Package 'statip' reference manual

Title:	Statistical Functions for Probability Distributions and Regression
Description:	A collection of miscellaneous statistical functions for probability distributions: 'dbern()', 'pbern()', 'qbern()', 'rbern()' for the Bernoulli distribution, and 'distr2name()', 'name2distr()' for distribution names; probability density estimation: 'densityfun()'; most frequent value estimation: 'mfv()', 'mfv1()'; other statistical measures of location: 'cv()' (coefficient of variation), 'midhinge()', 'midrange()', 'trimean()'; construction of histograms: 'histo()', 'find_breaks()'; calculation of the Hellinger distance: 'hellinger()'; use of classical kernels: 'kernelfun()', 'kernel_properties()'; univariate piecewise-constant regression: 'picor()'.
Authors:	Paul Poncet [aut, cre], The R Core Team [aut, cph] (C function 'BinDist' copied from package 'stats'), The R Foundation [cph] (C function 'BinDist' copied from package 'stats'), Adrian Baddeley [ctb] (C function 'BinDist' copied from package 'stats')
Maintainer:	Paul Poncet <[email protected]>
License:	GPL-3
Version:	0.2.3
Built:	2025-03-07 03:33:09 UTC
Source:	https://github.com/paulponcet/statip

Coefficient of variation

Description

Compute the coefficient of variation of a numeric vector x, defined as the ratio between the standard deviation and the mean.

Usage

cv(x, na_rm = FALSE, ...)
cv(x, na_rm = FALSE, ...)

Arguments

`x`	numeric. A numeric vector.
`na_rm`	logical. Should missing values be removed before computing the coefficient of variation?
`...`	Additional arguments to be passed to `mean()`.

Value

A numeric value, the coefficient of variation.

References

https://en.wikipedia.org/wiki/Coefficient_of_variation.

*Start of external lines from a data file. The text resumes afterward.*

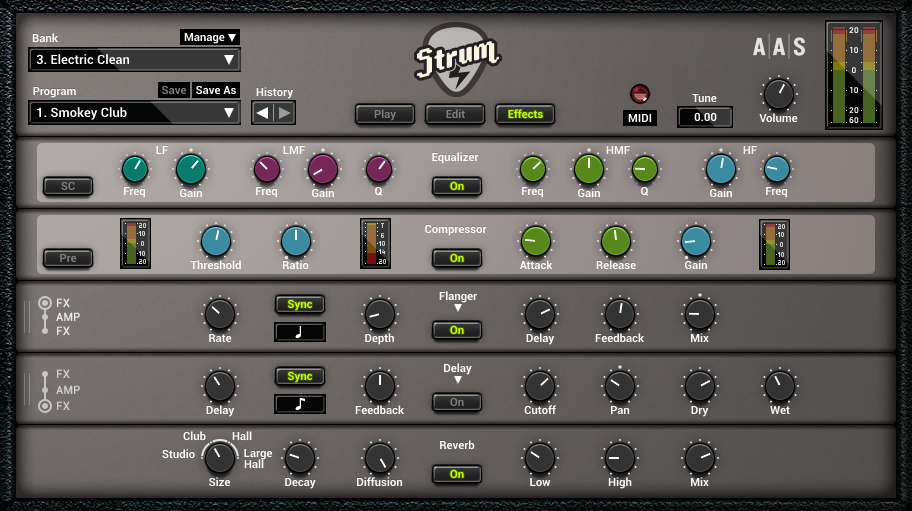
Task: Switch to the Edit tab
Action: (455, 114)
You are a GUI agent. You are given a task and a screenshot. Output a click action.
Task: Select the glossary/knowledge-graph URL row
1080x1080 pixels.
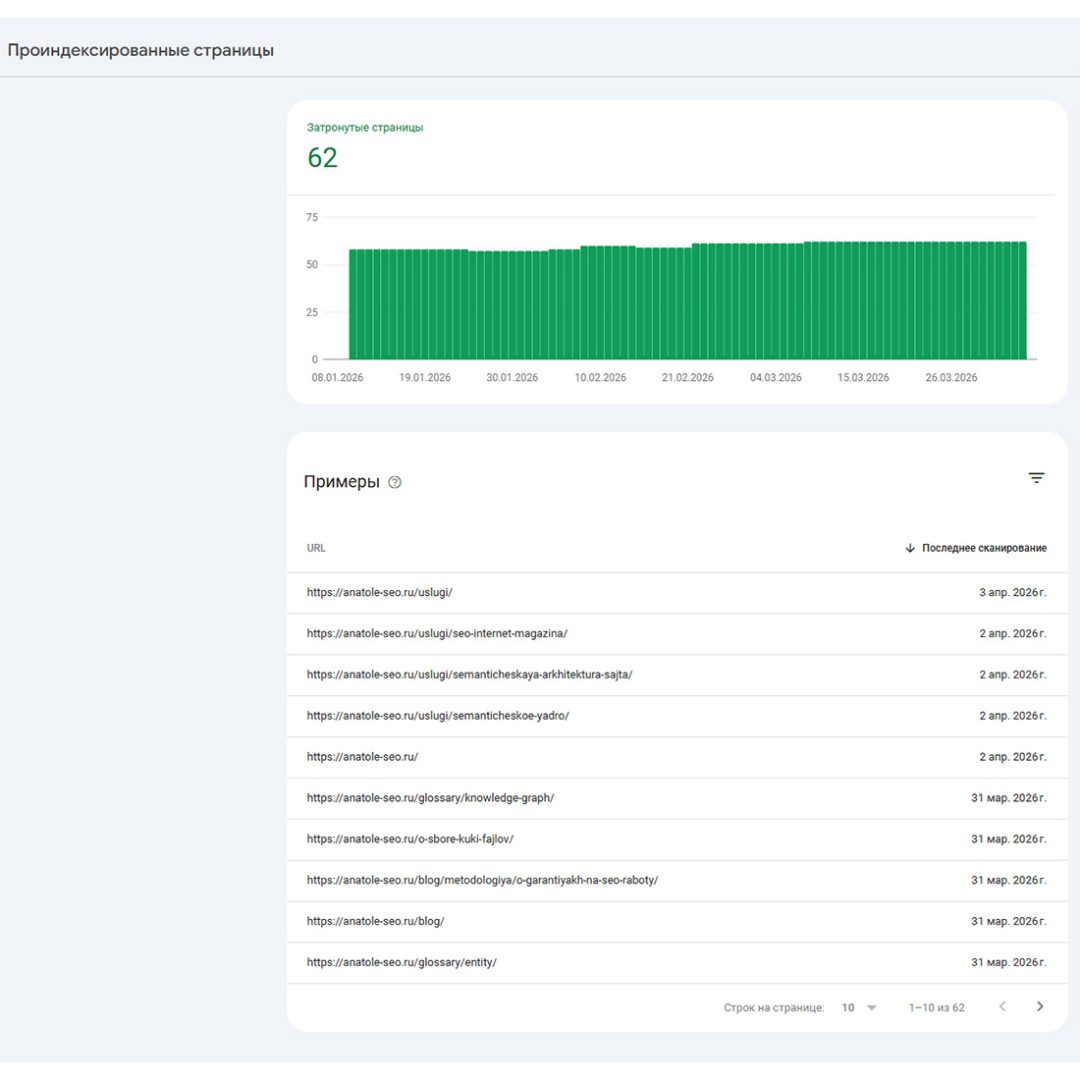click(x=430, y=797)
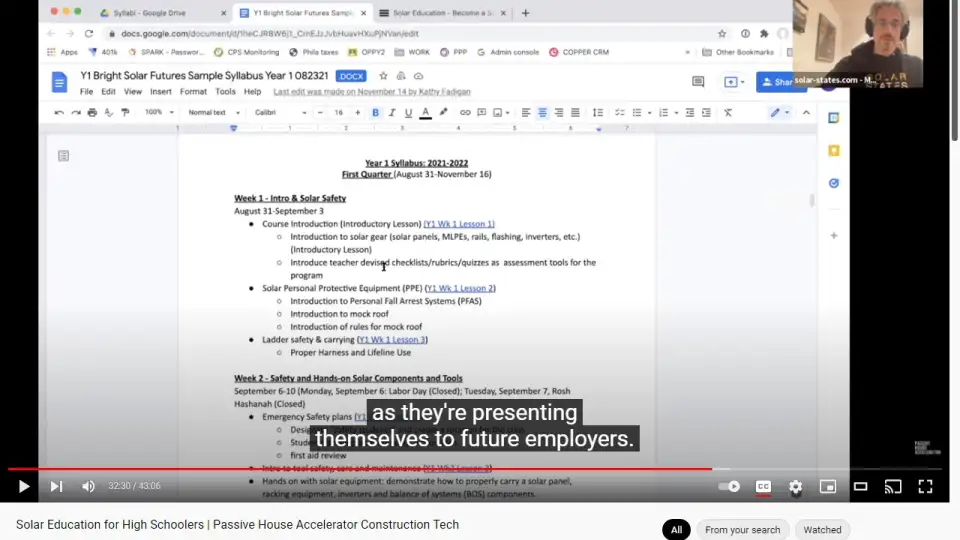Screen dimensions: 960x540
Task: Open the Format menu in Docs
Action: tap(193, 92)
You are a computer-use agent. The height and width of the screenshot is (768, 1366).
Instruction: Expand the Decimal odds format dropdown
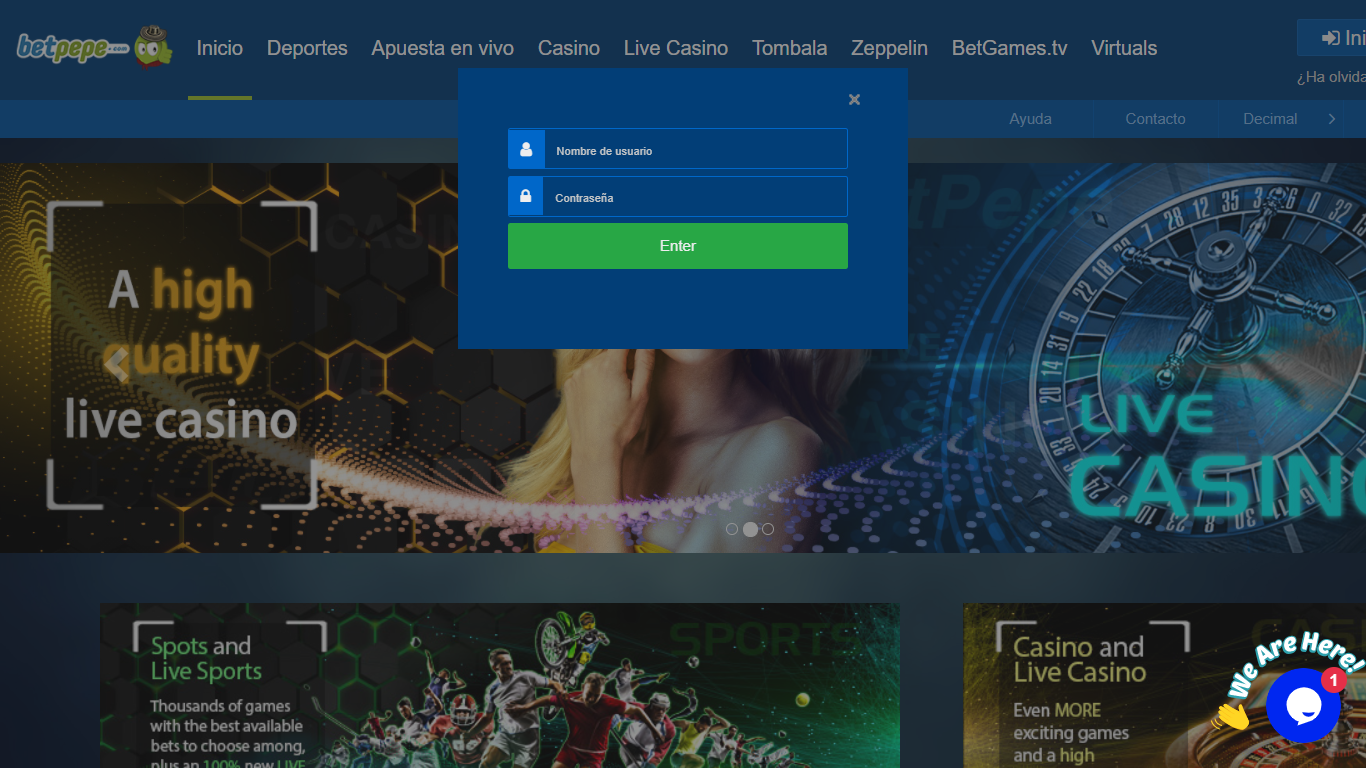point(1269,119)
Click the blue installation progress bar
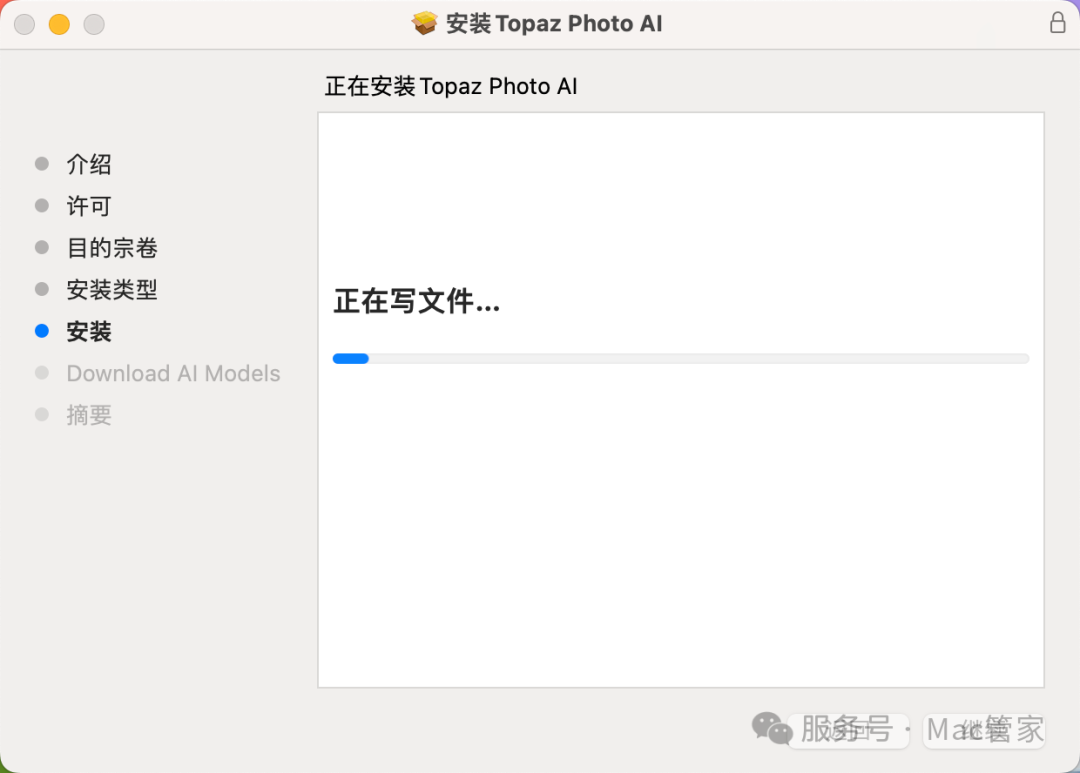The width and height of the screenshot is (1080, 773). [x=680, y=358]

The Bernoulli distribution

Description

Density, distribution function, quantile function and random generation for the Bernoulli distribution.

Usage

dbern(x, prob, log = FALSE)

qbern(p, prob, lower.tail = TRUE, log.p = FALSE)

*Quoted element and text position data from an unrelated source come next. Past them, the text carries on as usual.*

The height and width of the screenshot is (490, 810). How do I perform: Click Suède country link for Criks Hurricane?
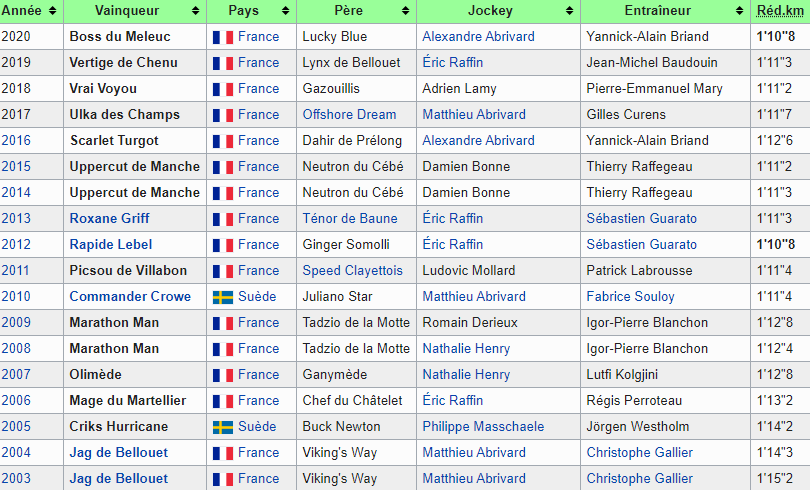257,427
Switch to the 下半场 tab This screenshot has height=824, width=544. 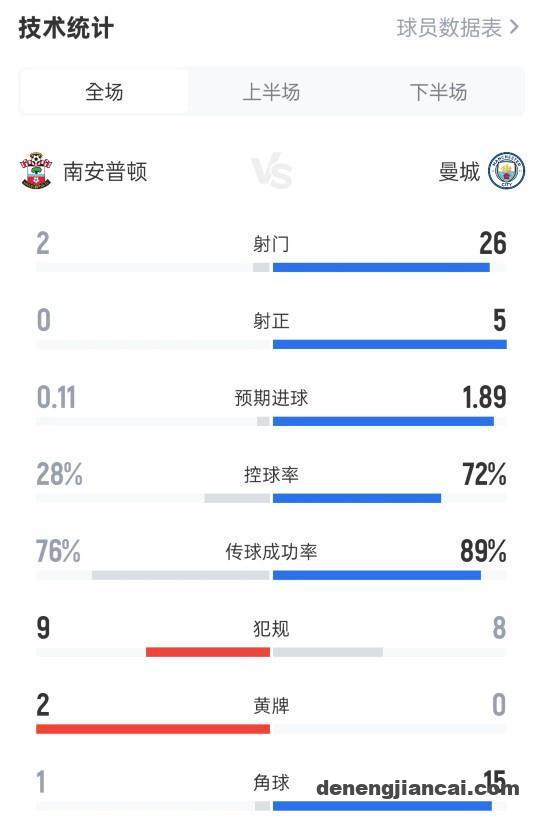[x=438, y=92]

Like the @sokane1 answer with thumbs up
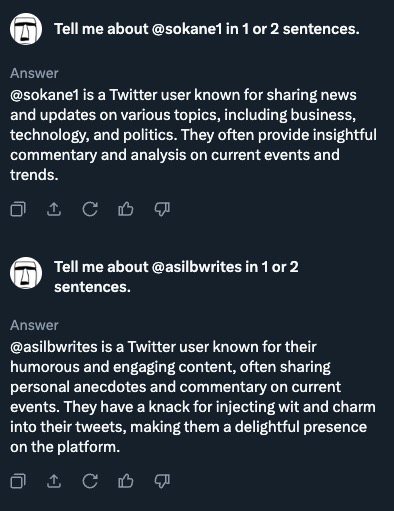(126, 209)
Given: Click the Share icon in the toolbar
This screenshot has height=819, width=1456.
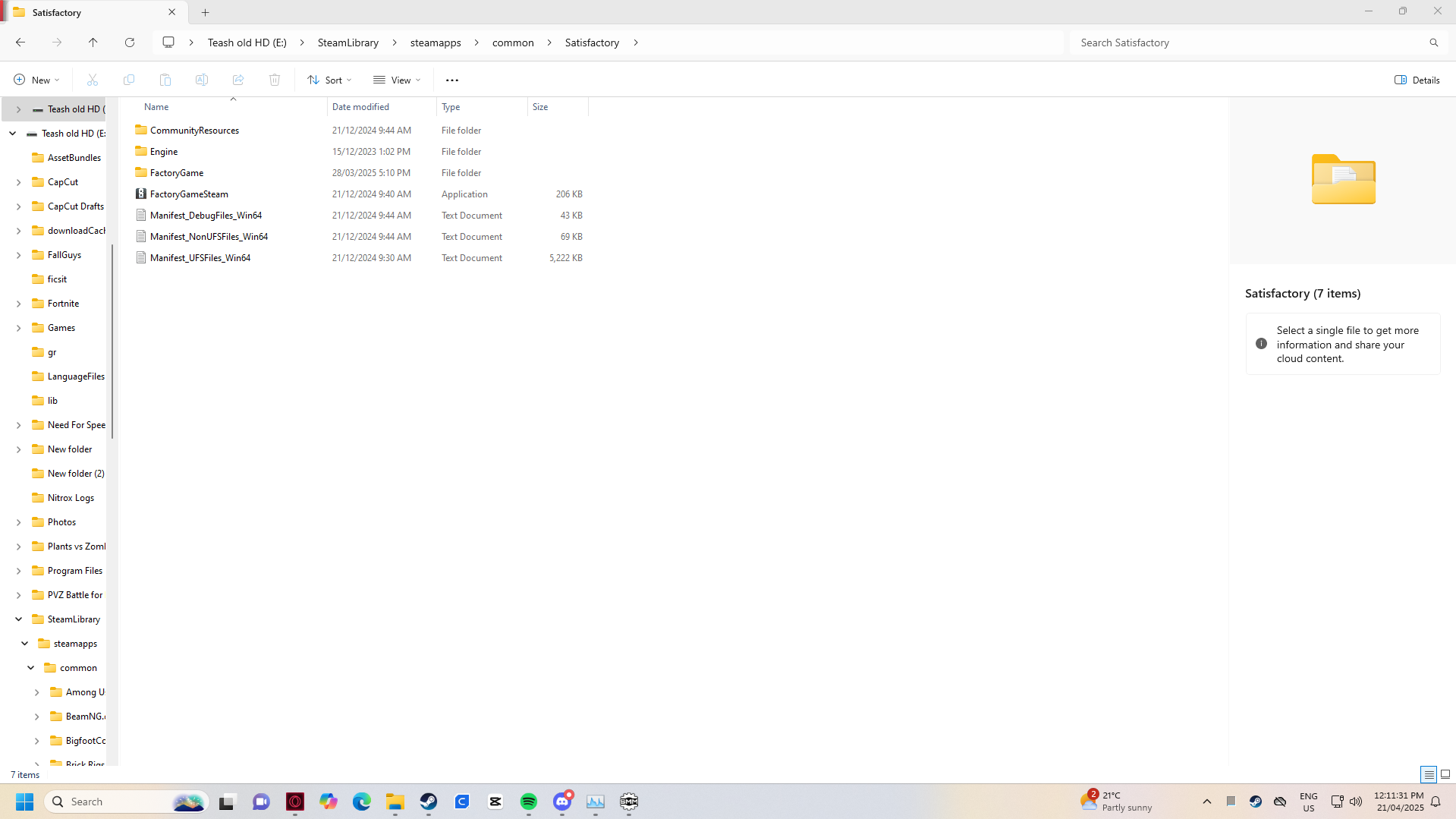Looking at the screenshot, I should (238, 80).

pbern(q, prob, lower.tail = TRUE, log.p = FALSE)

rbern(n, prob)
dbern(x, prob, log = FALSE)

qbern(p, prob, lower.tail = TRUE, log.p = FALSE)

pbern(q, prob, lower.tail = TRUE, log.p = FALSE)

rbern(n, prob)

Arguments

`x`	numeric. Vector of quantiles.
`prob`	Probability of success on each trial.
`log`	logical. If `TRUE`, probabilities `p` are given as `log(p)`.
`p`	numeric in `[0, 1]`. Vector of probabilities.
`lower.tail`	logical. If `TRUE` (default), probabilities are `P[X <= x]`, otherwise, `P[X > x]`.
`log.p`	logical. If `TRUE`, probabilities `p` are given as `log(p)`.
`q`	numeric. Vector of quantiles.
`n`	number of observations. If `length(n) > 1`, the length is taken to be the number required.

Kernel density estimation

Description

Return a function performing kernel density estimation. The difference between density and densityfun is similar to that between approx and approxfun.

Usage

densityfun(
  x,
  bw = "nrd0",
  adjust = 1,
  kernel = "gaussian",
  weights = NULL,
  window = kernel,
  width,
  n = 512,
  from,
  to,
  cut = 3,
  na.rm = FALSE,
  ...
)
densityfun(
  x,
  bw = "nrd0",
  adjust = 1,
  kernel = "gaussian",
  weights = NULL,
  window = kernel,
  width,
  n = 512,
  from,
  to,
  cut = 3,
  na.rm = FALSE,
  ...
)

Arguments

`x`	numeric. The data from which the estimate is to be computed.
`bw`	numeric. The smoothing bandwidth to be used. See the eponymous argument of `density`.
`adjust`	numeric. The bandwidth used is actually `adjust*bw`. This makes it easy to specify values like 'half the default' bandwidth.
`kernel`, `window`	character. A string giving the smoothing kernel to be used. Authorized kernels are listed in `.kernelsList()`. See also the eponymous argument of `density`.
`weights`	numeric. A vector of non-negative observation weights, hence of same length as `x`. See the eponymous argument of `density`.
`width`	this exists for compatibility with S; if given, and `bw` is not, will set `bw` to `width` if this is a character string, or to a kernel-dependent multiple of `width` if this is numeric.
`n`	The number of equally spaced points at which the density is to be estimated. See the eponymous argument of `density`.
`from`, `to`	The left and right-most points of the grid at which the density is to be estimated; the defaults are `cut * bw` outside of `range(x)`.
`cut`	By default, the values of `from` and `to` are cut bandwidths beyond the extremes of the data. This allows the estimated density to drop to approximately zero at the extremes.
`na.rm`	logical. If `TRUE`, missing values are removed from `x`. If `FALSE` any missing values cause an error.
`...`	Additional arguments for (non-default) methods.

Value

A function that can be called to generate a density.

Author(s)

Adapted from the density function of package stats. The C code of BinDist is copied from package stats and authored by the R Core Team with contributions from Adrian Baddeley.

Examples

x <- rlnorm(1000, 1, 1)
f <- densityfun(x, from = 0)
curve(f(x), xlim = c(0, 20))

x <- rlnorm(1000, 1, 1)
f <- densityfun(x, from = 0)
curve(f(x), xlim = c(0, 20))

Conversion between abbreviated distribution names and proper names

Description

The function distr2name() converts abbreviated distribution names to proper distribution names (e.g. "norm" becomes "Gaussian").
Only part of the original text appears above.